Its inhabitants are predominantly Circassians from the Abadzekh tribe, who profess Sunni Islam.

== History ==
The village is recorded as Berenikē (Βερενίκη) in the Diocletianic boundary stones corpus, dated to c. 300 CE.

In the late 19th-century Bariqa was described as "one of the largest and best of the Circassian villages." It consisted of about 100 houses with 85 families, translating into an approximate population of 425, including 68 adult male fighters. Its streets were wide and clean, it abounded in heaps of hay and contained a well-built mosque. To the north of Bariqa was an icy-water spring and to the east was a pool which irrigated the village's crops. Bariqa served as the residence of the sheikh ("chief") of all the Circassian villages in the Golan Heights region.
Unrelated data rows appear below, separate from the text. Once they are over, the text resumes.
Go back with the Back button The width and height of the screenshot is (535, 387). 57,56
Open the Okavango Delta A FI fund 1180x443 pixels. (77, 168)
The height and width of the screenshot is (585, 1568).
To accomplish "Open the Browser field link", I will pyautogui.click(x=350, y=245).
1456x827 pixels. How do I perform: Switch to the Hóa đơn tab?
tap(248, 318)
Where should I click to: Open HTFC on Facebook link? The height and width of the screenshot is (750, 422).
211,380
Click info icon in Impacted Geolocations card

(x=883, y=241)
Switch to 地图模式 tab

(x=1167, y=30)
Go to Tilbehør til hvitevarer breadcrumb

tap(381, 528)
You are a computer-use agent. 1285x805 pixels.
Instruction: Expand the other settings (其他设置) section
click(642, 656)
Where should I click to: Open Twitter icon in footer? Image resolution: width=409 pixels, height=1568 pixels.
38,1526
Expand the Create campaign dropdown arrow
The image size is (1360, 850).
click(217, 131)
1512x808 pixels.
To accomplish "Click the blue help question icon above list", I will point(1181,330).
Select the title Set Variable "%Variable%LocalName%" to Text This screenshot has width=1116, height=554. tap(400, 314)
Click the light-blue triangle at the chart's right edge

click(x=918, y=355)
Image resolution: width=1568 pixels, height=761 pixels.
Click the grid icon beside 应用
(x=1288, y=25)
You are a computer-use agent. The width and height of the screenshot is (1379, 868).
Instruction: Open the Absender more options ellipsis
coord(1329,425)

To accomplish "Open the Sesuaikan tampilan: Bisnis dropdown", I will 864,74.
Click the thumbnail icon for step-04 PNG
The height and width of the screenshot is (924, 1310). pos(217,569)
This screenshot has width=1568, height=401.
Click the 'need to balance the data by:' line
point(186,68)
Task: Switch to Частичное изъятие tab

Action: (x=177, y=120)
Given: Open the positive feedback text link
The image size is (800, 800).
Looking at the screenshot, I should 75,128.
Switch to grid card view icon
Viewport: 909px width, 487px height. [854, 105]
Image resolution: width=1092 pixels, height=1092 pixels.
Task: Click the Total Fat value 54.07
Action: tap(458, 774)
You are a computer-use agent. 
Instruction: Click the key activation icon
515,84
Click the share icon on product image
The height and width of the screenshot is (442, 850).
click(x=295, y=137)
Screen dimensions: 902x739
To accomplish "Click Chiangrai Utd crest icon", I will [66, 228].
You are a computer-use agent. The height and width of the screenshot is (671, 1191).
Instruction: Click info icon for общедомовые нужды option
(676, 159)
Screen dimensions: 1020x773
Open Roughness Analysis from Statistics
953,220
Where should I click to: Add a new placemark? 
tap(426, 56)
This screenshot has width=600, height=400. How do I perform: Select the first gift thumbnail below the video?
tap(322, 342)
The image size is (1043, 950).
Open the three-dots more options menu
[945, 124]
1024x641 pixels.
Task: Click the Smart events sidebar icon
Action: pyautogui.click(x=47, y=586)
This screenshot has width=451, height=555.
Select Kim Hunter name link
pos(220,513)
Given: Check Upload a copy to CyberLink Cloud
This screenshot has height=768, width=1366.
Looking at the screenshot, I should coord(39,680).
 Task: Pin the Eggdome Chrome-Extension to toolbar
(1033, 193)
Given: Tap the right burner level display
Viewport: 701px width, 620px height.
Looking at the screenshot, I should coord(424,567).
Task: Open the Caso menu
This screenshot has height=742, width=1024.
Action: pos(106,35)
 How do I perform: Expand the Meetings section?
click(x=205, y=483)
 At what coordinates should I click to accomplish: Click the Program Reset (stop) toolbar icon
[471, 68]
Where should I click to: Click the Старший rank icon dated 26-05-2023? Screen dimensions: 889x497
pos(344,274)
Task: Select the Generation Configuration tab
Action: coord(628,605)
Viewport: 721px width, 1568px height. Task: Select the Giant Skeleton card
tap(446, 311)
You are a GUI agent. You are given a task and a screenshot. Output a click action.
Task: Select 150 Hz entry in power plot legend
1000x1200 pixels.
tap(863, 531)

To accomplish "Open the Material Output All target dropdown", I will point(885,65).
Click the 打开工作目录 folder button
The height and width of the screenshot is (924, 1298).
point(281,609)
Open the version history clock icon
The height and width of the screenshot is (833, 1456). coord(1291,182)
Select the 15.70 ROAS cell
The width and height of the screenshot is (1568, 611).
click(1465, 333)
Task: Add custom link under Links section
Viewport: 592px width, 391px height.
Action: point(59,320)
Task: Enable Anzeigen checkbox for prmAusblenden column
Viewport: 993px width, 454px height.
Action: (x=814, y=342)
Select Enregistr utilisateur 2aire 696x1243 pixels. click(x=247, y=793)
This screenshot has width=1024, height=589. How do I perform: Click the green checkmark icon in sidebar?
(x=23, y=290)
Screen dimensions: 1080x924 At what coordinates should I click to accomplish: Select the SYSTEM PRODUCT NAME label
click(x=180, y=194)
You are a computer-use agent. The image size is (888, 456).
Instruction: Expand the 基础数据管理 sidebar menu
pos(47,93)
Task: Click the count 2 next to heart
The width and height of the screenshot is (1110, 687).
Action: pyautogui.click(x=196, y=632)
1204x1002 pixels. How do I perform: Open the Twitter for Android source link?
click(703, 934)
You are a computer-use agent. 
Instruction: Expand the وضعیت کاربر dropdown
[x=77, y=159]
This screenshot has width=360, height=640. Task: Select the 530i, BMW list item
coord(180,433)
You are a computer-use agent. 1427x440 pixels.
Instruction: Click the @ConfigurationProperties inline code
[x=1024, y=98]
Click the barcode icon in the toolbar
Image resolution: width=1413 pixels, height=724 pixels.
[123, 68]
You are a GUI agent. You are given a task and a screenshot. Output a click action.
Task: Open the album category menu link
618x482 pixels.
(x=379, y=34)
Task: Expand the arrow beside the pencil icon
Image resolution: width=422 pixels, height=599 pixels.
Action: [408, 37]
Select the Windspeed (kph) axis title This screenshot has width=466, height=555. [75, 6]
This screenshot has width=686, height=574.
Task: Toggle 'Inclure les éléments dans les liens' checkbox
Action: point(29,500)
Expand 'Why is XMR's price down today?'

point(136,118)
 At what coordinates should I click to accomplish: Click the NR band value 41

Opposition rebels and Syrian Army soldiers clashed in Bariqa and nearby Beer Ajam in November 2012, during the ongoing Syrian civil war, which began in 2011. Fatalities on both sides totaled about 30, according to a monitoring group. The village was reported to be under rebel control by 13 November.
On 26 July 2018, the Syrian army took back the town after the rebels surrendered and handed over their heavy and medium weapons to army.